Austin isn’t a physically-imposing athlete. He’s 6-0, 195 pounds and has a record of being overlooked. The draft outcome again left him feeling discounted, and it’s fueled his motivation moving forward.
“I think I kind of expected it in a way,” said Austin when asked about his fast start with Everett. “I’m going to be honest, I felt like a lot of teams passed up on me, and it kind of lit a fire in me. Every game I just want to prove that I was one of the better players in the draft and got overlooked. I’ve always had a chip on my shoulder and I’ve thought, ‘All right, this season and in the future I’m going to prove the Seattle Mariners made the best decision they’ve ever made drafting me in the fifth round.’”
Refuse to be ordinary
Andrea took Austin to his sister’s organic farm when he was 7 years old. Austin, like most 7 year olds would, took an interest in the farm’s chickens. Before long, Austin had named several of them.
Austin and his family left for the beach and when they returned, the reality of farm life hit Austin hard when he realized the chickens had been butchered. It was a scarring moment for Austin that the Shentons now look back on and find levity in.
“He flat out stopped eating meat all together,” Andrea said. “It was never pushed on by anyone. He came to that on his own.”
Now a pescatarian, fish is the only meat Austin has consumed since that moment 15 years ago.
Austin’s diet is a miniscule piece of what makes him who he is beyond baseball.
Austin, who is Native American and a foster child, was adopted by the Shentons when he was 5 years old. Austin’s older brother, Ian, lost partial brain functionality before he was born, but is successful and a brilliant light in the Bellingham community. He enjoys going to baseball games and works for Hundt at Inside Pitch.
“Striving and refusing to be ordinary,” Austin said. “That is something I have always lived by.”
The motto is illuminated in Austin’s Twitter bio, and while he loves baseball, Austin refuses to be defined by it.
Tucked between Mount Baker in the east and the Puget Sound to the west, Austin fell in love with the outdoors growing up in Bellingham. His family bought a Nikon D3200 DSLR camera when he was 15 years old. Before long, Austin adopted it as his own.
“We’d kind of just play around with it,” Austin explained. “Then I took it out a couple of times, and at a certain point kind of took over the camera all together. I’d go out for a hike and drive around and just find a beautiful place and take a photo of it. That is what kind of sparked my love of photography. That became one of my hobbies.”
Andrea, an earlier riser, recounts multiple times she was up before dawn and saw Austin running out the door to reach a photo location before sunrise. Austin’s Instagram page displays a sampling of his work, which contain captions professing his love of the Pacific Northwest.

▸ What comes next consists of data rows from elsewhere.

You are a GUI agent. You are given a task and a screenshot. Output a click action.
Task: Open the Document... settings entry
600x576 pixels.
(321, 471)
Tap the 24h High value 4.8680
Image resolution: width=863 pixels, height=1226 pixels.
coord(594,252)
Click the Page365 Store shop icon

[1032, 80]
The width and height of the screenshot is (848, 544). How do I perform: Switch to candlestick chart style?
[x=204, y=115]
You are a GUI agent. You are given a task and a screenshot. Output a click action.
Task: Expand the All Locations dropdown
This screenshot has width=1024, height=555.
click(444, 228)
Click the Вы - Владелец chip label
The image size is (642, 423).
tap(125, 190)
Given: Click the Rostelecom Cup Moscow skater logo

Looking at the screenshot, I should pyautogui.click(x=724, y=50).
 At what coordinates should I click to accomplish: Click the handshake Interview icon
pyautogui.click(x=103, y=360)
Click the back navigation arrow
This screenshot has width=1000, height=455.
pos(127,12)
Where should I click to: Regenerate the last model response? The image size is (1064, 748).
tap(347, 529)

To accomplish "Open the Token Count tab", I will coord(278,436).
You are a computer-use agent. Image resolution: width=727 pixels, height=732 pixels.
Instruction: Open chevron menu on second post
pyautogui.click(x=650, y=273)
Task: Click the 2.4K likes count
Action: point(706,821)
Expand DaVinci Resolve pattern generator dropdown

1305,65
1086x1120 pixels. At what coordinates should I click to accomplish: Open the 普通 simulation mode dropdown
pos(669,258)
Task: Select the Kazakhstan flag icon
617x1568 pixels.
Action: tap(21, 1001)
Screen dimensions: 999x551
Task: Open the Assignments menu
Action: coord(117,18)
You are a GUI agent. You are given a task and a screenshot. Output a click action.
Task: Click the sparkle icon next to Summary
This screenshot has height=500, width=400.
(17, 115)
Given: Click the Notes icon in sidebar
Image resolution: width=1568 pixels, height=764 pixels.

If Austin doesn’t become a world-traveling photographer after baseball, he’d be interested in operating a plant-based restaurant, or pursuing a career in golf, or perhaps becoming an environmentalist.
But Austin hopes those other full-time career ventures are far on the horizon. He’s just enjoying the journey.
“Life has a funny way of shaping up,” Austin said. “I could have never predicted the journey I have been on. Never in a million years did I think, one, I’d go to JUCO, two, I’d end up at Florida International living in Miami for two years and then, three, starting my pro career in Everett, Washington, an hour south of where I grew up my entire life. So, life is crazy sometimes, but I’m enjoying it so far.”